PROMPT: Return all lines of the records that contain the word "computer".

*** Begin section ***

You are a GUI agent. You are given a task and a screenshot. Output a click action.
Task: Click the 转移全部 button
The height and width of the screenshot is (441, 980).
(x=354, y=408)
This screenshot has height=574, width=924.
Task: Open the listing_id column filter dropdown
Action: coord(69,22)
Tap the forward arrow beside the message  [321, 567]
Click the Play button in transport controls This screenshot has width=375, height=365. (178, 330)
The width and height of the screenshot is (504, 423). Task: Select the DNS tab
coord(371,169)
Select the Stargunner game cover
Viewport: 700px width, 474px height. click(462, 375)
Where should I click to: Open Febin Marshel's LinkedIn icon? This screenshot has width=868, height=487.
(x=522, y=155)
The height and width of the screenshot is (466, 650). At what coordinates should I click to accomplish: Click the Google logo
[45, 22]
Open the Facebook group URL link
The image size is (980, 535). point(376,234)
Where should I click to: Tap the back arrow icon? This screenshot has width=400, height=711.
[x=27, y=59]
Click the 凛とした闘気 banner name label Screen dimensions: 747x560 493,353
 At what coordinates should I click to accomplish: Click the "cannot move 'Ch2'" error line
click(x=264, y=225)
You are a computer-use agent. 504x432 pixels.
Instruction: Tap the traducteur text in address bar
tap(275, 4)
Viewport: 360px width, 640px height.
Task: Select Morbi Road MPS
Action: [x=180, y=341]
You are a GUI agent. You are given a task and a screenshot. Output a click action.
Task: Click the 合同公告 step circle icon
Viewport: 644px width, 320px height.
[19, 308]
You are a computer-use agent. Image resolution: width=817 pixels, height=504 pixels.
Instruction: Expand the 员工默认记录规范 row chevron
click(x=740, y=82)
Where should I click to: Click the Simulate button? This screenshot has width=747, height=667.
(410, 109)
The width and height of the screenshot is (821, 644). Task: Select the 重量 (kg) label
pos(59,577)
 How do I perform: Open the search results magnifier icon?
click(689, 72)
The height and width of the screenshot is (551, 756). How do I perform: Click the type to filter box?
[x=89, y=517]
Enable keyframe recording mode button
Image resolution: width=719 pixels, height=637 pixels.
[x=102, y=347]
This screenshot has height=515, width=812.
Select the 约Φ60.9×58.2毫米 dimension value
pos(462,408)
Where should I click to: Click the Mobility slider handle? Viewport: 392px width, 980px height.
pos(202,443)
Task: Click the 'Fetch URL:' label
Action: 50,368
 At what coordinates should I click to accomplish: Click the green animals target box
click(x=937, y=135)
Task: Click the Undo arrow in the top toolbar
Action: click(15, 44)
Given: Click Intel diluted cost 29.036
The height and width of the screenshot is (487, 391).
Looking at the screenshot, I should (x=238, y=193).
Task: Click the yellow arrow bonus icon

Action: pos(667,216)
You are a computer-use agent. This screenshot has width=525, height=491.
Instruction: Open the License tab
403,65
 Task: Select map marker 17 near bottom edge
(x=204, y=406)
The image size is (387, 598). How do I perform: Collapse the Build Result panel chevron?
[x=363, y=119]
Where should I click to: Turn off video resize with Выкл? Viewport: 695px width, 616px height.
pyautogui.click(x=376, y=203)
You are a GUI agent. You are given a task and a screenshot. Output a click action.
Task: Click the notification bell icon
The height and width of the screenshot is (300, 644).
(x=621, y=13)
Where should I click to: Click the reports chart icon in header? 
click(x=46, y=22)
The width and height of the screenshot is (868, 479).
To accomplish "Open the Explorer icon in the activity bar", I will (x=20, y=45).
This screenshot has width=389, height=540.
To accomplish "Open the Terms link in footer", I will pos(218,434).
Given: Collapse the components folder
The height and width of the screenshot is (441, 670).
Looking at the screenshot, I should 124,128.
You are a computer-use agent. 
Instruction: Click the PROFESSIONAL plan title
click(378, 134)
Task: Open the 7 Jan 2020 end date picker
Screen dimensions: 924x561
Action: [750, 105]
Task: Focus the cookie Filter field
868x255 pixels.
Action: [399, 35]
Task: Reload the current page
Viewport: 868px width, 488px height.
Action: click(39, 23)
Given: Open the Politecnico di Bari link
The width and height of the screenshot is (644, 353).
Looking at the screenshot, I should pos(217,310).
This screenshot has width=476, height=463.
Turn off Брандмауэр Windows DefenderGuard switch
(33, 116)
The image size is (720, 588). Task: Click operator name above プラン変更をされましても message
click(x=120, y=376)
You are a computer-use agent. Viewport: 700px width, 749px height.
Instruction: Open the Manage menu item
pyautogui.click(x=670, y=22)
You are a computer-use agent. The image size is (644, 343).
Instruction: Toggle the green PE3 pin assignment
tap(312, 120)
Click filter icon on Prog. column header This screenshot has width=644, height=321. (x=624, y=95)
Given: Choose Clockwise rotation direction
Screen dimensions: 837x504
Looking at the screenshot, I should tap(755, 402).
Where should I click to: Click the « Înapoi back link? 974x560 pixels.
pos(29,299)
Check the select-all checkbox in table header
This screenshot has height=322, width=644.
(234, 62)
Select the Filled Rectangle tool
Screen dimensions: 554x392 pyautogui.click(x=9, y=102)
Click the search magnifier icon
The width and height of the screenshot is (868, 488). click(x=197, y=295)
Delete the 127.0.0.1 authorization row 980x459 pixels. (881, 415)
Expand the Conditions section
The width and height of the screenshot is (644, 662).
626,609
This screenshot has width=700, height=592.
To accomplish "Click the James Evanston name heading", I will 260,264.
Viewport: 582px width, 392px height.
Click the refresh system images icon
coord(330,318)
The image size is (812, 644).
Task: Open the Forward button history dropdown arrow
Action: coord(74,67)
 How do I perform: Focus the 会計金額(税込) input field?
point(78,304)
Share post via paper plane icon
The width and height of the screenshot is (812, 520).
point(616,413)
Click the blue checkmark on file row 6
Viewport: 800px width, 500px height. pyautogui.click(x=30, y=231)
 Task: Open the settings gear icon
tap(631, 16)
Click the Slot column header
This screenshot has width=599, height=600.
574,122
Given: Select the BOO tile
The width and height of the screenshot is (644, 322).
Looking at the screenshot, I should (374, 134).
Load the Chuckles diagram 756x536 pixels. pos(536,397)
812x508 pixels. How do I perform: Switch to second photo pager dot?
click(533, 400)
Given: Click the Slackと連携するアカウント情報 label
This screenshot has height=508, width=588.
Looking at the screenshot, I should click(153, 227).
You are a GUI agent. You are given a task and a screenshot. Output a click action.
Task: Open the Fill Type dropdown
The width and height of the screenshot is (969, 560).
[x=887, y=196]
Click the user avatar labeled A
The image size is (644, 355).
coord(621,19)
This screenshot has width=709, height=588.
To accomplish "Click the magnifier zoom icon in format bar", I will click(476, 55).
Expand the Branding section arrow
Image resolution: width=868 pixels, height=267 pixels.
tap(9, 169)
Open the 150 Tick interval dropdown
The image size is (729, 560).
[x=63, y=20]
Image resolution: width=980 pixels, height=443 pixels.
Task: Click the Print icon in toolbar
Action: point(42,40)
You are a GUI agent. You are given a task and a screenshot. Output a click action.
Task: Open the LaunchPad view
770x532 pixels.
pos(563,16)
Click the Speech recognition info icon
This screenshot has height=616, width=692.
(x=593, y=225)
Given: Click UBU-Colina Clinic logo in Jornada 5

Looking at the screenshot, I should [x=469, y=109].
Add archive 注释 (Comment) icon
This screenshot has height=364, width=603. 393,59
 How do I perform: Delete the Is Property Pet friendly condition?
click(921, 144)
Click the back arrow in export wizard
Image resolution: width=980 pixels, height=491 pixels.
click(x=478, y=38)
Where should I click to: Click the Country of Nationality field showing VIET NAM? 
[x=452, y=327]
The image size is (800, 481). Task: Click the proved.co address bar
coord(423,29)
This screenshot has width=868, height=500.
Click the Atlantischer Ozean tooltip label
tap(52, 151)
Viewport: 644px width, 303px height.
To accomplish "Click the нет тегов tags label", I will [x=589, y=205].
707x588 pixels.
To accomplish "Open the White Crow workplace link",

*** End section ***

TASK OUTPUT:
You are a computer-use agent. 504x432 pixels.
You are a computer-use agent. Image resolution: width=817 pixels, height=504 pixels.
You are a computer-use agent. This screenshot has width=525, height=491.
You are a computer-use agent. 
You are a computer-use agent. Viewport: 700px width, 749px height.
You are a computer-use agent. The image size is (644, 343).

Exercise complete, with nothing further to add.